Aunque los platos fuertes de esta nueva temporada son Lady Diana, cuya famosa caída de ojos y hombros queda en manos de la joven actriz Emma Corrin, y Margaret Thatcher, en una composición algo forzada de la actriz estadounidense Gillian Anderson, que no logra liberarse de la máscara. Dos personajes dispuestos para espectáculos opuestos: el fenómeno popular sin precedentes en la familia real que supuso Lady Di, el enjambre de paparazzi que atrajo la nueva royal, se sitúa frente a los durísimos años de las políticas ultraliberales de una mujer con la firmeza y determinación de un tanque y su reflejo en los diarios matutinos de una década marcada por el terrorismo del IRA, el paro y la guerra de las Malvinas.
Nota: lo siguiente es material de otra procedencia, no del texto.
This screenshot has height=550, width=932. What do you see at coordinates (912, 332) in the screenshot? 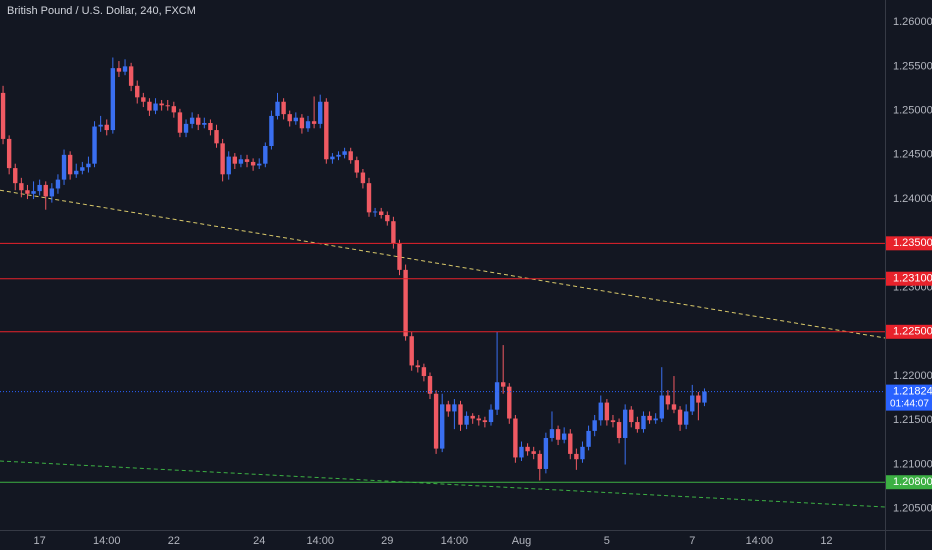
I see `level-label: 1.22500` at bounding box center [912, 332].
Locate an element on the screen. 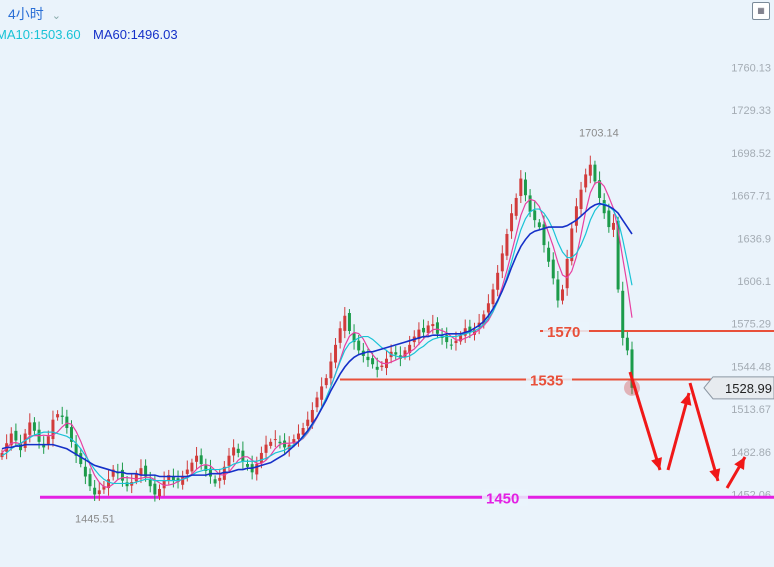 This screenshot has height=567, width=774. low-annotation: 1445.51 is located at coordinates (95, 520).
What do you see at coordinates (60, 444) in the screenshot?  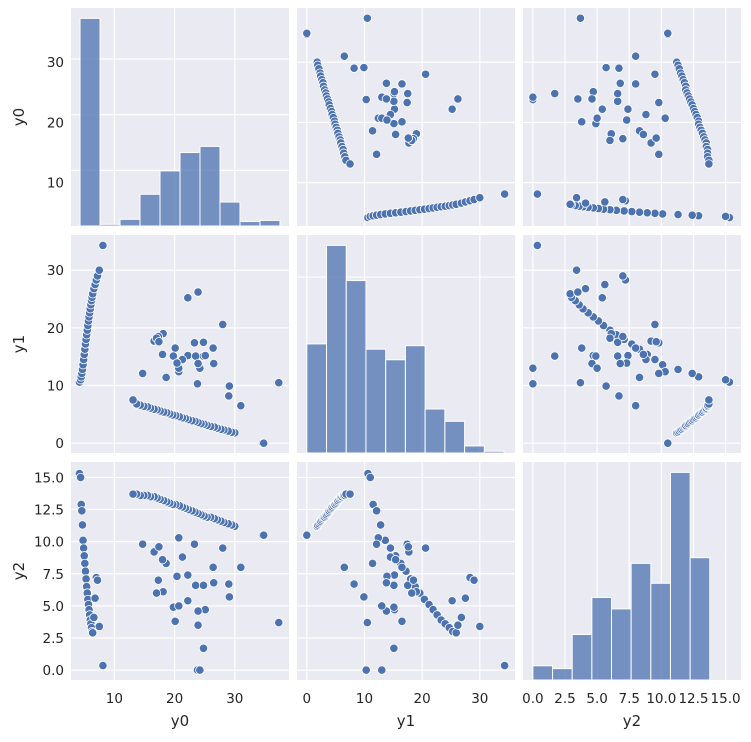 I see `y-tick-label-y1: 0` at bounding box center [60, 444].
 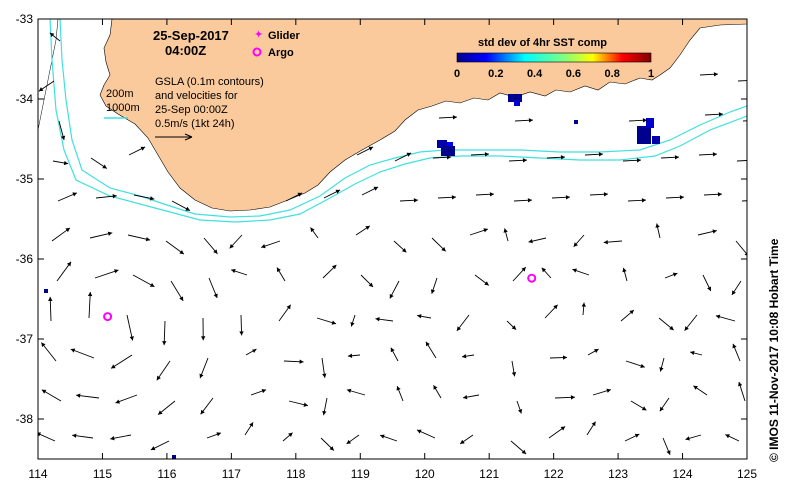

The Crown muestra la encerrona física y mental de Lady Di, con sus trastornos alimenticios y sus amantes de turno, como también lo hace con el rancio clasismo de los Windsor. La visita de Thatcher, en el capítulo segundo, a Balmoral está centrada en el rosario de maleducados desplantes de la familia real con su invitada y en el desprecio de ella hacia sus privilegios y costumbres. La serie apunta a la falta de química entre la primera ministra y la reina, cuya incomodidad ante el desmantelamiento de las políticas sociales del thatcherismo o la negativa de la Dama de Hierro a imponer sanciones económicas al régimen de Sudáfrica las convirtió en serias rivales. Pero tal vez sea el quinto capítulo, en el que se recoge la historia de Michael Fagan, el irlandés que en 1982 se coló en la alcoba de la reina y que, evadiendo todos los controles de seguridad, mantuvo una conversación de diez minutos con ella, el que mejor refleja la esencia de esta ficción histórica, capaz de ser un espejo humano de los vicios y virtudes de los Windsor.